[jcifs] SMB URL parsing buglet?

Thu Sep 5 15:54:16 EST 2002

"Allen, Michael B (RSCH)" wrote:
> 
> > -----Original Message-----
> > From: Christopher R. Hertel [SMTP:crh at ubiqx.mn.org]
> > Sent: Thursday, September 05, 2002 12:04 AM
> > To:   jcifs at samba.org
> > Subject:      [jcifs] SMB URL parsing buglet?
> >
> > Mike,
> >
> > java List smb://192.168.101.16/c/My%20Download%20Files
> >
> > dumps an exception, but
> >
> > java List "smb://192.168.101.16/c/My Download Files"
> >
> > works fine.  The % escapes should work, though.
> >
>         True. I believe we determined it was only necessary to URL
>         encode the authority component before the '@' (e.g. another '@').
>         So if it's not necessary to URL encode path names I don't bother
>         to try and decode them for the sake of performance. But with
>         applications like NetworkExplorer it would be a great idea to
>         URL decode these.

I don't think I would have determined that.

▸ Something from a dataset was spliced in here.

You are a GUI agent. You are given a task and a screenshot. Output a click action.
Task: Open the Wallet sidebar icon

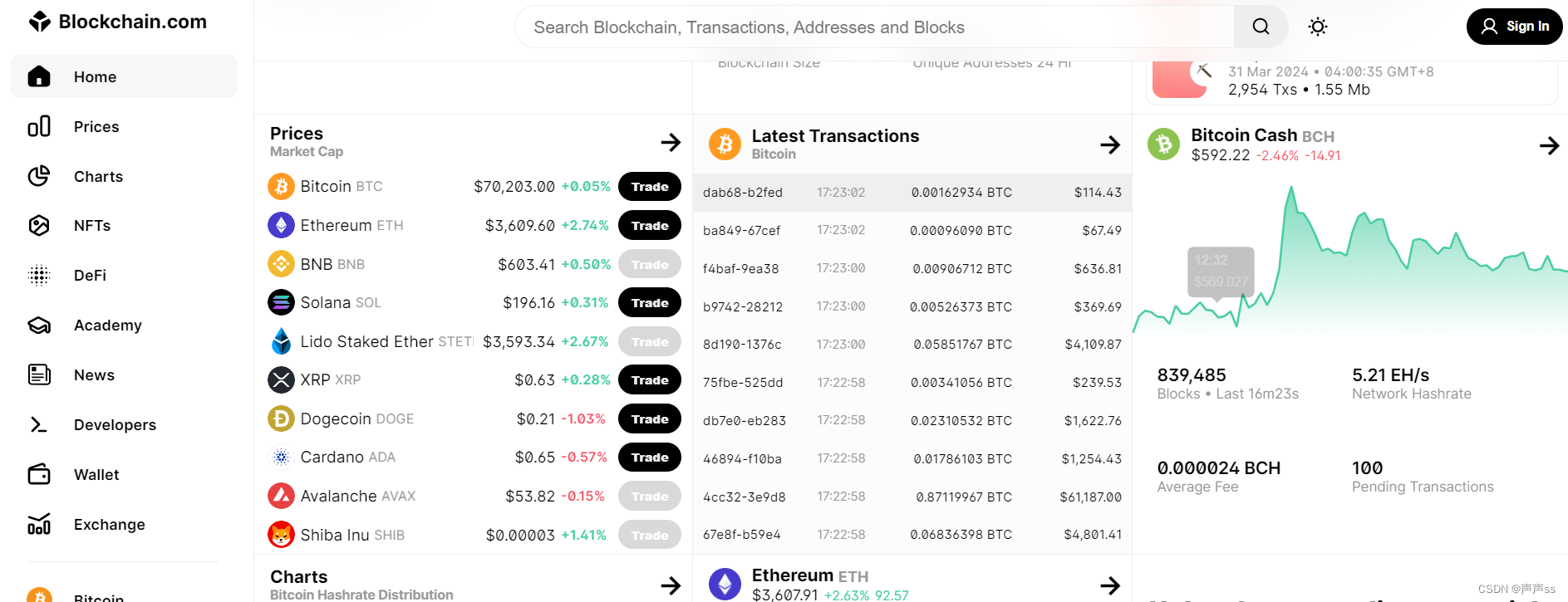[x=39, y=474]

The string form of the URL, when displayed, should always be presented as
fully encoded.  True, some users will type the URLs in with "illegal"
characters and it is nice if the code can cope.  It's also true that
different parts of the URL string will require that different characters are
encoded.  The '@', for instance, needs to be encoded if it is *not* used as
delimitier in the authority component.  It probably doesn't need
to be encoded in the path (though I haven't checke the syntax to be sure).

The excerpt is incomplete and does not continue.